Coopah How To: Make the Most of your Rest Days

In this series of ‘HOW TO’ blogs, we are going to share our tips for the most common questions we get asked by our community of runners, and this blog is all about How To Make the Most of your Rest Days.

As much as we love running here at Coopah, we are also big fans of our rest days too!

Rest days are where the magic happens. Its where our bodies repair, its where adaptations are made, and its also where we can mentally recover from that side of our training too.

I hate rest days! I feel like I still need to do some sort of exercise, what can I do instead of running?
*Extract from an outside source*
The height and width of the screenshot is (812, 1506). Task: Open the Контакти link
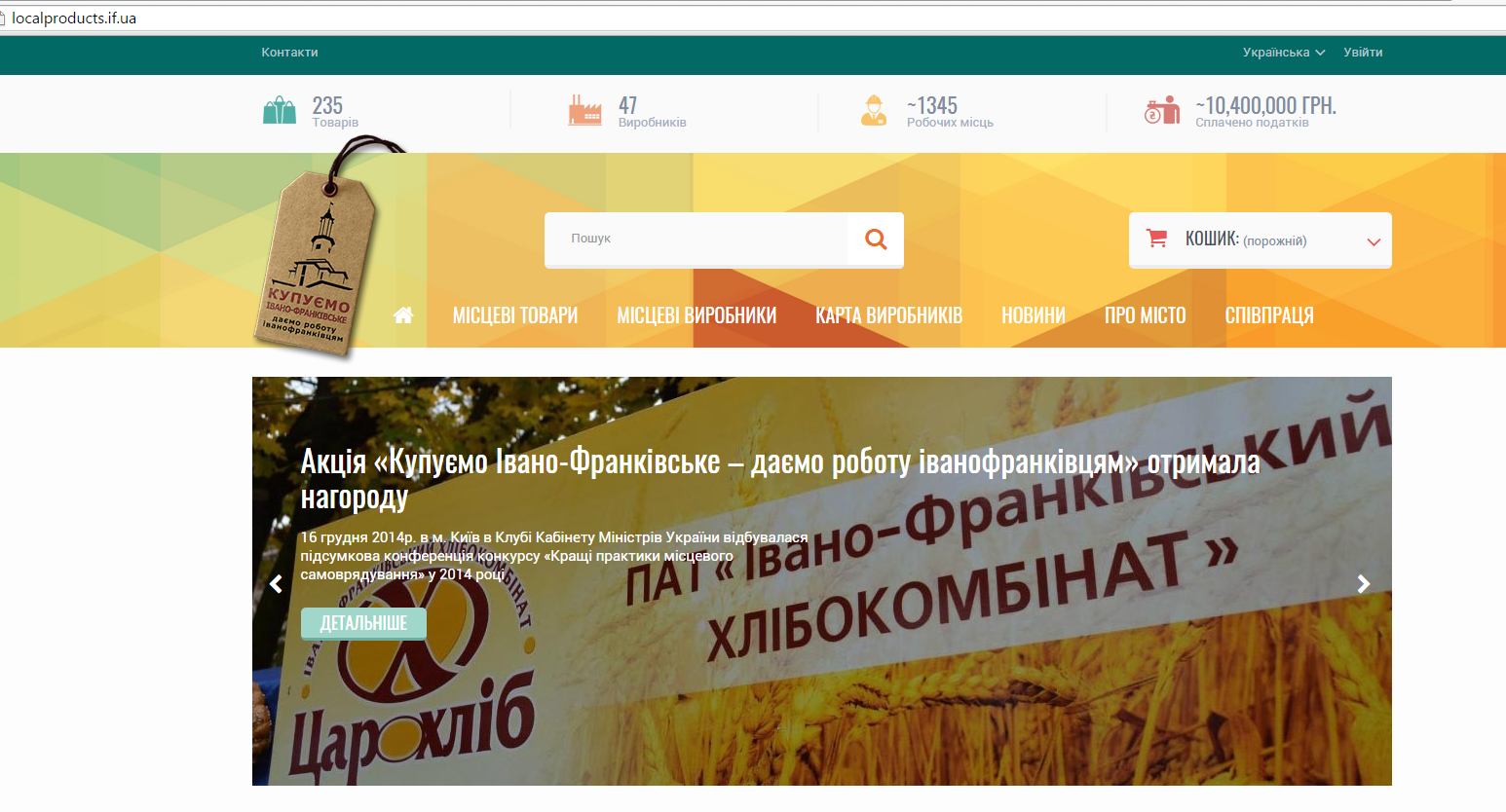point(289,53)
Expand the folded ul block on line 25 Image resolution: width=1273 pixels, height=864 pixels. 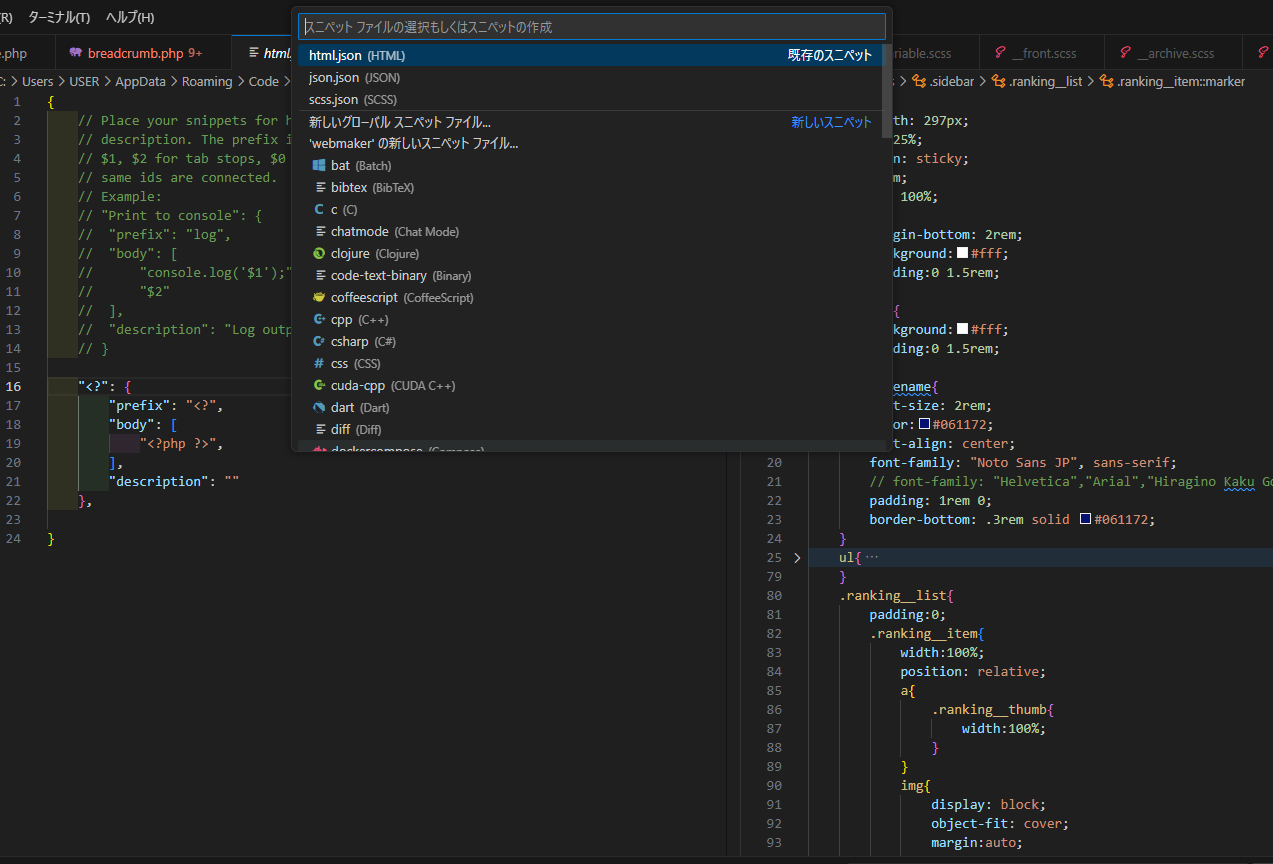pos(797,558)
Firstly, we totally understand that feeling! When we exercise it releases endorphins which is what gives us that post exercise buzz, and on our rest days we can miss that feeling and it makes us think we need to do something intense every day! But it is really important to remember that your rest days are just as, if not more, important as the rest of your training! But if you really want to still do some level of activity, then the best thing you can do is something that is low impact + low intensity, such as;

  • Swimming

  • Cycling (keep it short + easy!)

  • Walking (again, we mean a gentle walk, not a full blown mountain hike!)

  • Yoga

I am training for a marathon, should I be eating less on rest days? I feel like I should be, but I feel so hungry!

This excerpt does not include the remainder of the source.